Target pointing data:
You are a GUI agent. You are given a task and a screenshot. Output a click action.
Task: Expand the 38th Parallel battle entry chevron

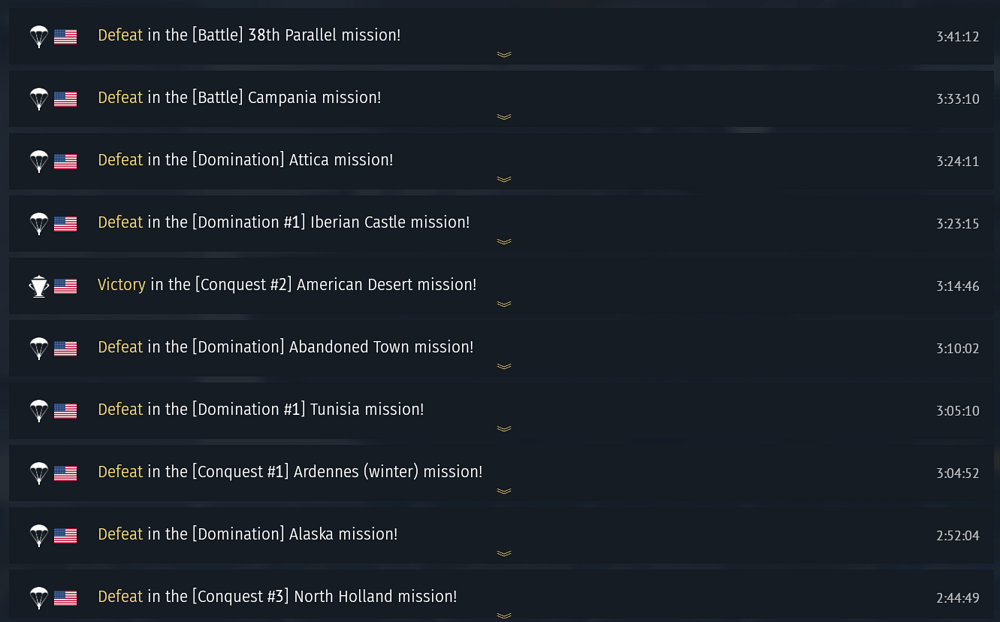click(504, 55)
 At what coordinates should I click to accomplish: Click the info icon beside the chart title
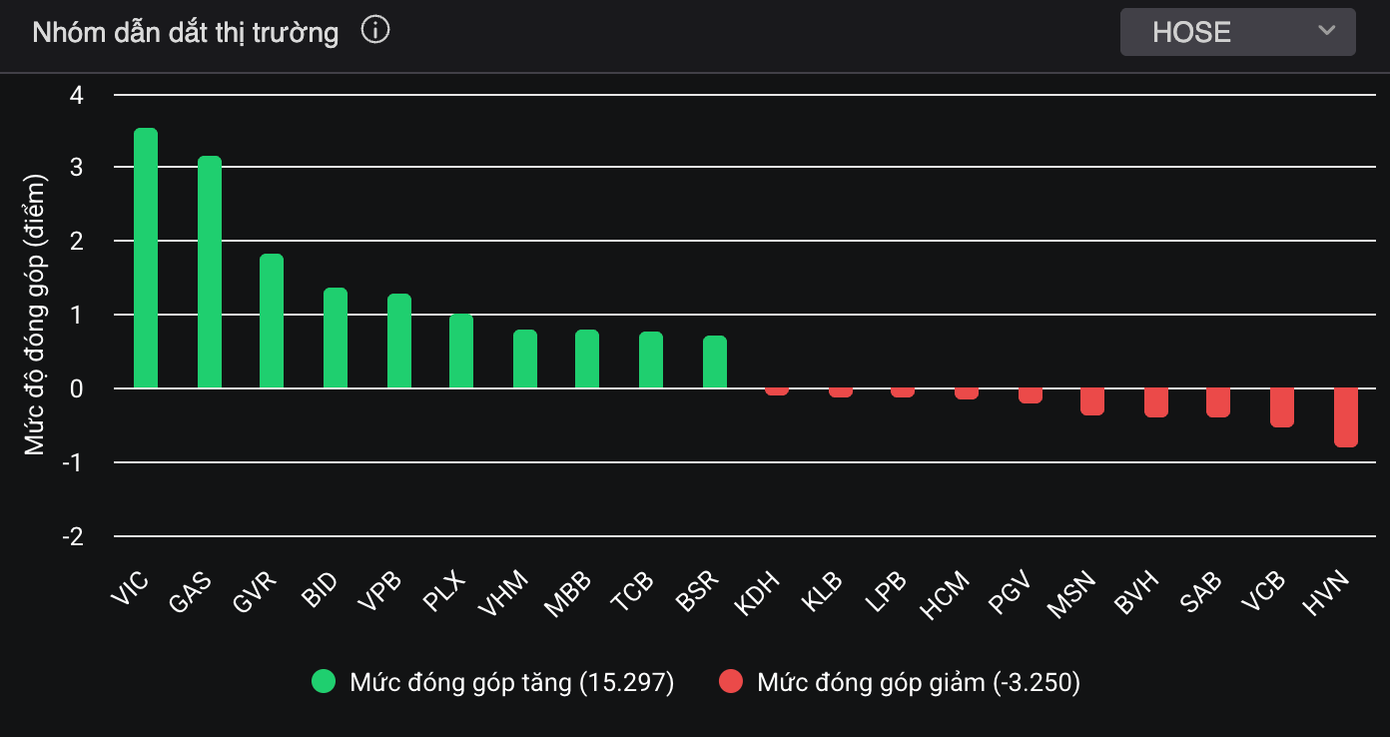click(375, 31)
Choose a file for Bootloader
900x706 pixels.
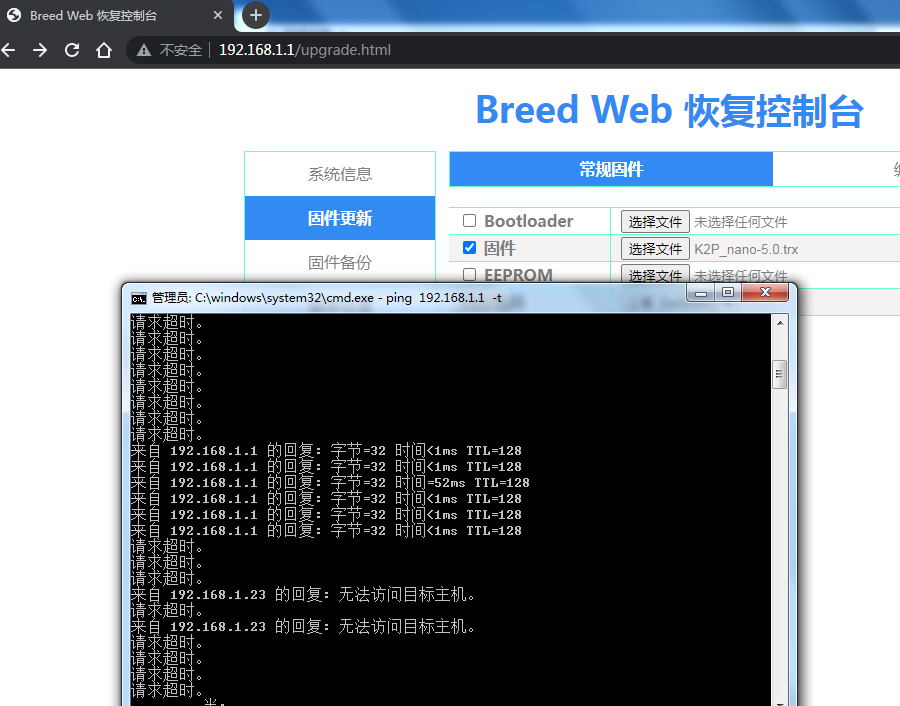click(x=655, y=222)
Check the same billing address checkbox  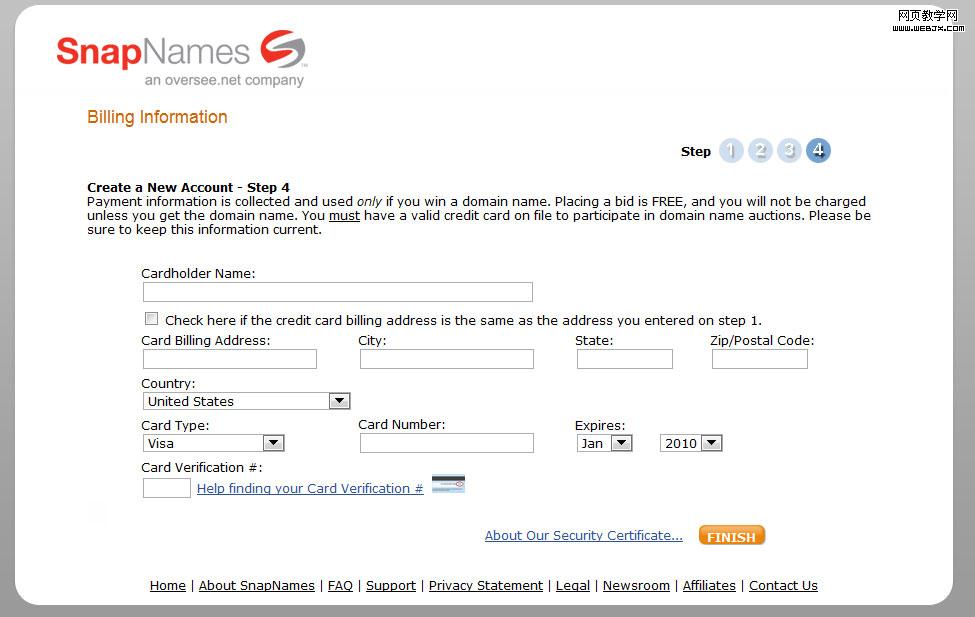(x=152, y=319)
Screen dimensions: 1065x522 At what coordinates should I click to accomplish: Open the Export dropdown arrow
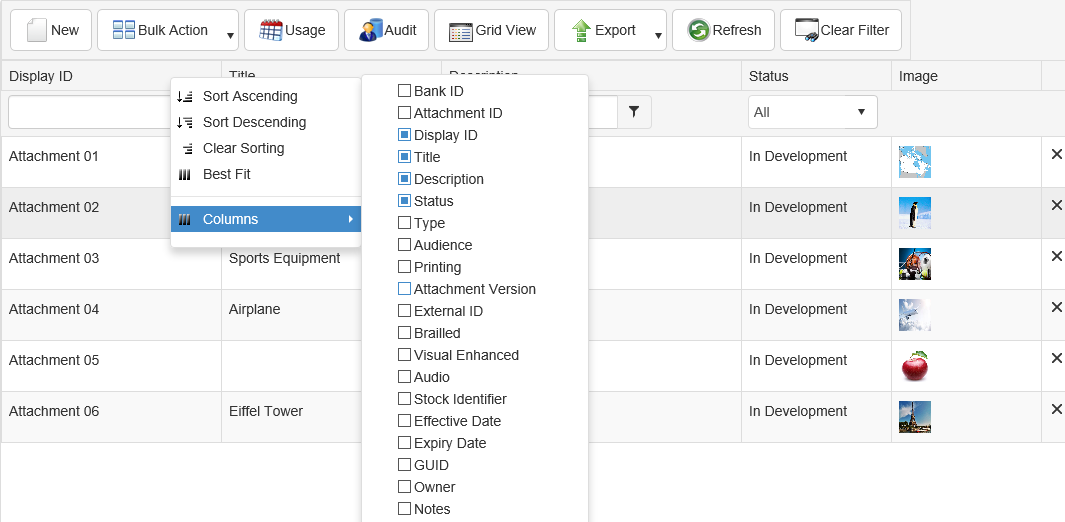point(658,36)
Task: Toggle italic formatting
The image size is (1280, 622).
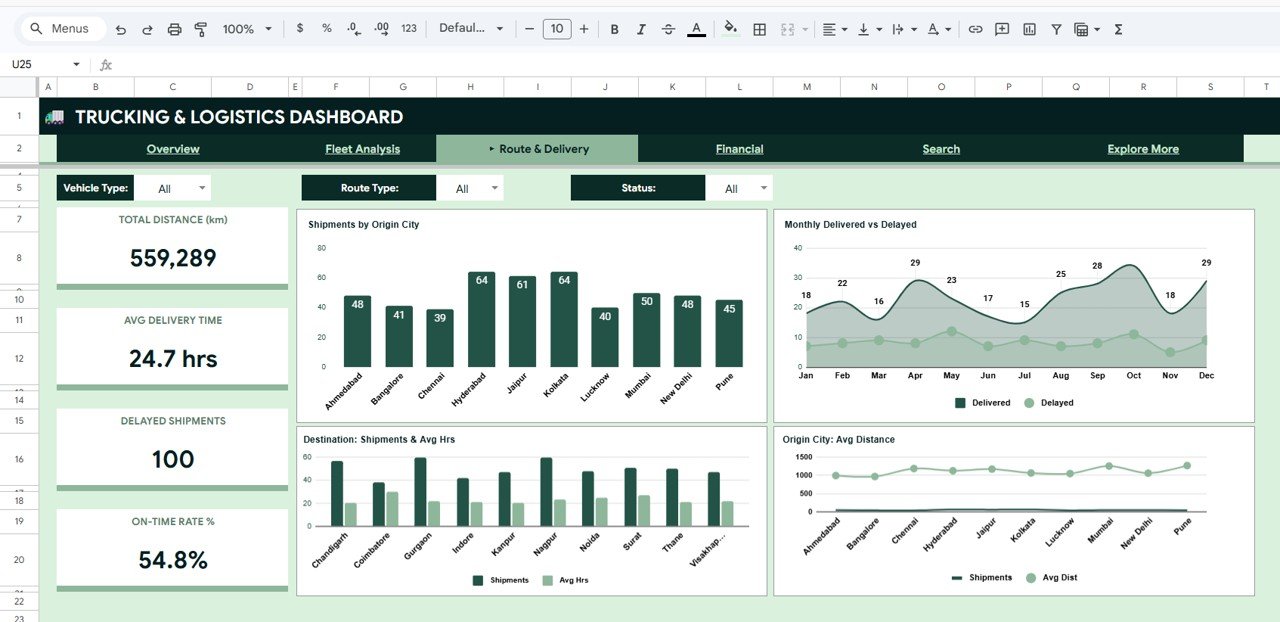Action: (x=641, y=29)
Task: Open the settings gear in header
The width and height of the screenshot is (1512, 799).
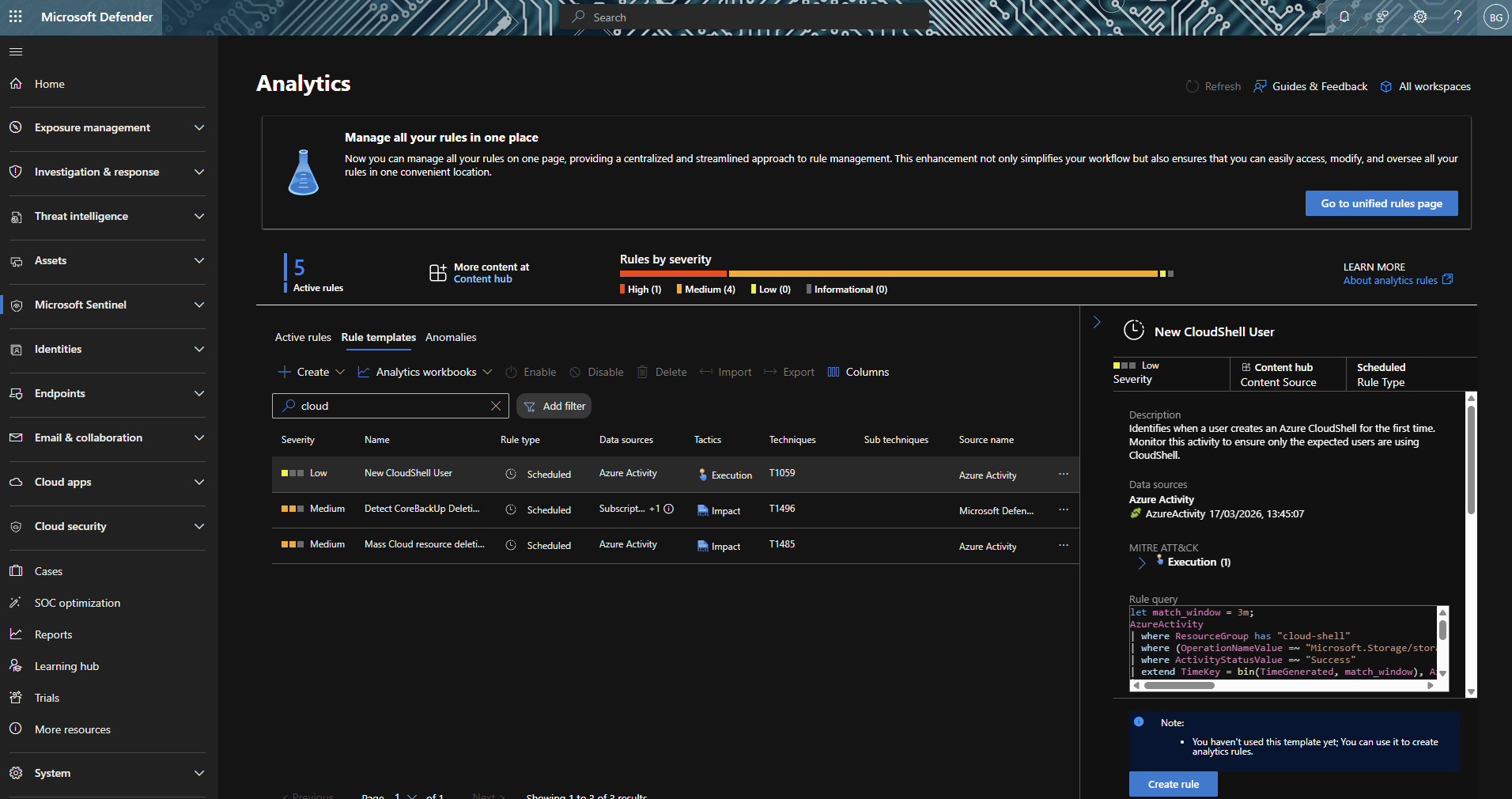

> **Short task**
Copy out the lines from the line containing "Screen dimensions: 1065x522" through the end of the lines, leaving the pictures out.

> **The response**
Screen dimensions: 1065x522 At what coordinates should I click to accomplish: Open the Export dropdown arrow
point(658,36)
Task: Toggle italic formatting
The image size is (1280, 622).
Action: (x=641, y=29)
Task: Open the settings gear in header
The width and height of the screenshot is (1512, 799).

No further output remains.